The Khatchkar Gravestones
Except from the khatchkars at Aprank, Değirmenalti village contains the most important collection of Armenian khatchkars now surviving in Turkey. They seem to mostly date from the 14th and early 15th centuries, from the period of the site's use as a monastery.
The photographs below show the majority of the khatchkars. Most stand to the south of the church and are arranged in two rows running north-south. In addition to those pictured, there is also a third row of smaller khatchkars, the stones of which now all lie either buried or toppled face-down. Another khatchkar, dated 1456, is built into the interior south wall of the St. Anania church. There are fragments of more khatchkars built into the walls of the chapel and into the walls of a barn that adjoins it to the north.

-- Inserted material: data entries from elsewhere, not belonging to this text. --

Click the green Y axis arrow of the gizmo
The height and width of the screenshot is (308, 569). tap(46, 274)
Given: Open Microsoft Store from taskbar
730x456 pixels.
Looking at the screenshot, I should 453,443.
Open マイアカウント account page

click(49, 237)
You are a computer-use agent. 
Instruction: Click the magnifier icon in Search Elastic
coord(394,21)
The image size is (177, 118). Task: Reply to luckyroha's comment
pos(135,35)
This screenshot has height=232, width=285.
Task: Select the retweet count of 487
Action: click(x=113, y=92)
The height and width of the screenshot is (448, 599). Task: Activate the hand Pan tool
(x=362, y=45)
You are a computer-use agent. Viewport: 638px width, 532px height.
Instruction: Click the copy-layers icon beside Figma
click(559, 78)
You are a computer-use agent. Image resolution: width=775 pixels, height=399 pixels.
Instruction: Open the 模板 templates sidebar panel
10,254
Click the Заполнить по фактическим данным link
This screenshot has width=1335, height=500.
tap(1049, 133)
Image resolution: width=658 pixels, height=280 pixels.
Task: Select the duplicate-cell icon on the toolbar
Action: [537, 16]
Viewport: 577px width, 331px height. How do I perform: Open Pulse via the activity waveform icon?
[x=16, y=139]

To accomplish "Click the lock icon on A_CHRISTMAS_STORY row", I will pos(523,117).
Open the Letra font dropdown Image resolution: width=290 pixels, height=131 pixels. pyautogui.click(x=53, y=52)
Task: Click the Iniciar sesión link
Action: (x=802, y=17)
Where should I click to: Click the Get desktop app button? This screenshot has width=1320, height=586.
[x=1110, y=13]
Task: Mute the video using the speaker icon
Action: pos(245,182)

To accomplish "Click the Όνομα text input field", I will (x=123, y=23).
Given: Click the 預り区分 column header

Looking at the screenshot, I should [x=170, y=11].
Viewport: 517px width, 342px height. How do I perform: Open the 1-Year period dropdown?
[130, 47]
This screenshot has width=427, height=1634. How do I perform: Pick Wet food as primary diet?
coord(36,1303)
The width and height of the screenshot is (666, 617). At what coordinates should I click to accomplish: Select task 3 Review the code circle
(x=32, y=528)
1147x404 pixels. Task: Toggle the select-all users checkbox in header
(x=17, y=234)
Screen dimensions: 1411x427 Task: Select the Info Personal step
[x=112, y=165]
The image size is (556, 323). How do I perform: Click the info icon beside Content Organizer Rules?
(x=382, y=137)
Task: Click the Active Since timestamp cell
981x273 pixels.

Stylistically, the Por khatchkars are very distinctive. Unfortunately, because of the near total destruction of medieval Armenian graveyards in eastern Turkey i nthe post-Genocide period, it is difficult to place them into a local, regional, or national context. Not only are they distinctively different from khatchkars found in other parts of Armenia, they are also very different in design from surviving khatchkars from the eastern half of the Lake Van region, such as those on Aght'amar Island or at the Saint Argelan monastery near Muradiye. The widespread depiction of birds and fishes on the Por khatchkars is unusual, and the use of equal-armed Maltese crosses set within roundels in the second row of khatchkars seems to look back to motifs found in Armenian Christian monuments from much earlier times.
The First RowThere are three khatchkars in this row, one of which is broken. All three of them carry inscriptions in Armenian and they are all dated 1496.
To the east of the first row of khatchkars there is a second row, this time with five khatchkars. Their designs are entirely different from those in the first row. The khatchkar on the left is dated 1513. The damage to it, and to its neighbour, is recent.
Two More Khatchkars
The church and the khatchkars are described in a report by Jean-Michel Thierry published in Handes Amsorya, volume 89 (1975), pages 183-200, Vienna. This report was not available to me when writing this page. The church is also briefly described, with a plan, in Bitlis, Güroymak ve Tatvan'da 2000 yılı Arastırmaları, in Arastırma Kazı Sonucları Toplantısı, volume 19 (2001), part 1, pages 51 and 57, Ankara, 2002.